Python package to map gene names between different naming conventions

License

Notifications You must be signed in to change notification settings

reemagit/biorosetta

Repository files navigation

BioRosetta

This is a package to map gene names between different naming conventions.

Motivation: while there are popular packages for gene identifier mapping (e.g. ENSG, NCBI, HGNC) in the R environment (e.g. AnnotationDB), there is no standard solution in python.

Package Features

import biorosetta as br
  • Source-based system: Instead of relying on a single repository for mapping gene identifiers, biorosetta integrates results from different repositories, or "sources". Biorosetta supports two types of sources under the same interface. (1) Local sources: biorosetta downloads a local version of the conversion tables from popular repositories (Ensembl Biomart, HGNC Biomart). Best option for highly reproducible gene conversion outputs that do not change over time (e.g. for scientific article preparation). (2) Remote sources: biorosetta interfaces to remote web service applications (MyGene) to convert gene names. Best option for highly up-to-date conversion.
  • Priority system: The user can specify an order of source priority, so that when different sources produce a different conversion output it is possible to define the most trusted result.
  • Conversion report: For critical gene mapping applications, biorosetta can optionally generate a report table that specifies the mapping output of each separate source and highlight where there have been mismatches between outputs, so that these mapping results can be investigated further.
  • Multi-hits policies: When multiple possible mapping outputs ("hits") are found, one can choose the policy for integrating them: "all": concatenates all the ID outputs with a pipe ("|") symbol (e.g. "foo|bar|baz"). "consensus": compares the output hits across different sources to select the ID that appears most frequently across different sources. E.g. if source A outputs "foo|bar" and source B outputs "bar|baz" then "bar" is selected as the final output.
  • Gene name synonyms: Gene symbols have many synonyms.
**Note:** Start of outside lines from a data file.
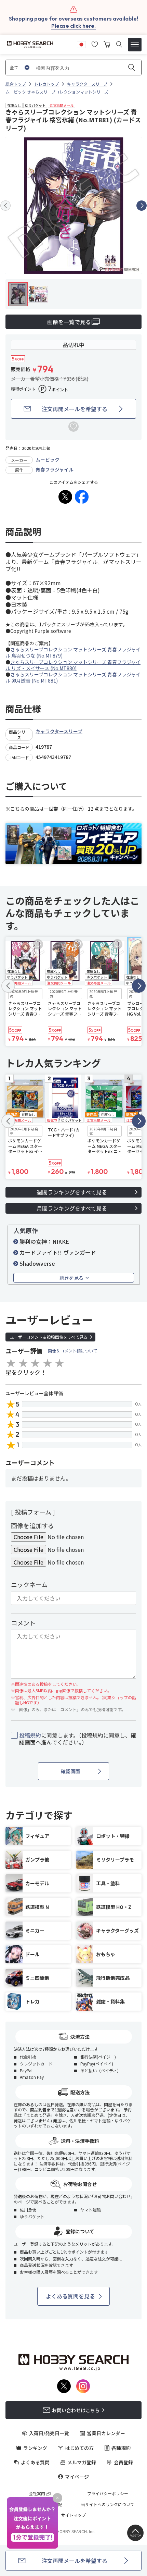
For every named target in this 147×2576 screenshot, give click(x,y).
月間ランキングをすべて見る (72, 1208)
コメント (23, 1622)
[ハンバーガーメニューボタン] (135, 44)
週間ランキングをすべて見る (72, 1192)
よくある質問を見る (70, 2296)
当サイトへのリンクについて (107, 2504)
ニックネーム (29, 1584)
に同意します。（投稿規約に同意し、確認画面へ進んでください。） (77, 1739)
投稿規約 (30, 1735)
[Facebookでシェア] (82, 497)
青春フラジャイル (55, 469)
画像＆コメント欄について (72, 1350)
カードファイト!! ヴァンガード (57, 1252)
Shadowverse (37, 1263)
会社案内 (37, 2493)
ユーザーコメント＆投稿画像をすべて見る (49, 1337)
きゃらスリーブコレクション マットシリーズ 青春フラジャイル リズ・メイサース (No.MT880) (73, 665)
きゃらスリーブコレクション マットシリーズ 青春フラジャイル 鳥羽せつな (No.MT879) (73, 652)
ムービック (47, 459)
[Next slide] (141, 205)
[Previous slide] (5, 205)
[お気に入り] (94, 43)
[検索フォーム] (119, 44)
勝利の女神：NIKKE (44, 1241)
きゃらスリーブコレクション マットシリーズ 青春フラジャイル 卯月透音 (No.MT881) (73, 677)
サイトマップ (73, 2515)
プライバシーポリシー (107, 2493)
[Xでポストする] (65, 497)
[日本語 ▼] (81, 43)
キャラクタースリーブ (59, 731)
When available within the source, biorosetta integrates the synonym information for one-way mapping from gene symbol to any other ID.
  • Speed: Biorosetta performs vectorized operations to achieve maximum efficiency.

Usage

import biorosetta as br

List current supported sources and gene ID types:

br.list_sources()

Function output:

ID types:
'ensg' = Ensembl gene ID
'entr' = NCBI gene ID (entrezgene)
'symb' = Gene symbol
'ensp' = Ensembl protein ID
'hgnc' = HGNC ID
Sources:
"ensembl_biomart": Ensembl Biomart (http://useast.ensembl.org/biomart/martview) 
	 ID in: ['ensg', 'entr', 'symb', 'ensp', 'hgnc'] 
	 ID out: ['ensg', 'entr', 'symb', 'ensp', 'hgnc']
"hgnc_biomart": HGNC Biomart (https://biomart.genenames.org/) 
	 ID in: ['ensg', 'entr', 'symb', 'hgnc'] 
	 ID out: ['ensg', 'entr', 'symb', 'hgnc']
"mygene": MyGene (https://mygene.info/) 
	 ID in: ['ensg', 'entr'] 
	 ID out: ['ensg', 'entr', 'symb']

Basic usage

This is the basic command that uses all the sources (local and remote) ordered with the following order of priority:

  1. Ensembl Biomart
  2. HGNC Biomart
  3. MyGene
idmap = br.IDMapper('all') # Equivalent to br.IDMapper([br.EnsemblBiomartMapper(),br.HGNCBiomartMapper(),br.MyGeneMapper()])
idmap.convert('ENSG00000159388','ensg','entr') # Outputs '7832'

Note that if a list of gene IDs is provided, the function returns a list:

idmap.convert(['ENSG00000159388','ENSG00000121022','ENSG00000134574'],'ensg','entr') # Outputs ['7832', '10987', '1643']

Examples

Single source mapping

Here we map ENSG to NCBI ID (entrezgene) using only Ensembl Biomart as reference data:

idmap = br.IDMapper([br.EnsemblBiomartMapper()]) # Single local source
idmap.convert('ENSG00000159388','ensg','entr')

Multiple sources mapping

We map ENSG to NCBI ID (entrezgene) using only Ensembl Biomart as reference data:

idmap = br.IDMapper('all') # Equivalent to br.IDMapper([br.EnsemblBiomartMapper(),br.HGNCBiomartMapper(),br.MyGeneMapper()])
idmap.convert('ENSG00000271254','ensg','entr') # Returns '102724250'

However, HGNC Biomart does not have the conversion. So if we mapped only with HGNC Biomart we would get

idmap = br.IDMapper('hgnc_biomart') # Equivalent to br.IDMapper([br.HGNCBiomartMapper()])
idmap.convert('ENSG00000271254','ensg','entr') # Returns 'N/A'

Note: when using multi_hits = "first" in the convert() function, the order of the sources in the list provided to IDMapper defines the priority of each source in the mapping output. The output of each source will be the first matching ID returned, and the final conversion output will be the output of the source with the highest priority that found a match for the input ID. See section "Multi hits" for more information.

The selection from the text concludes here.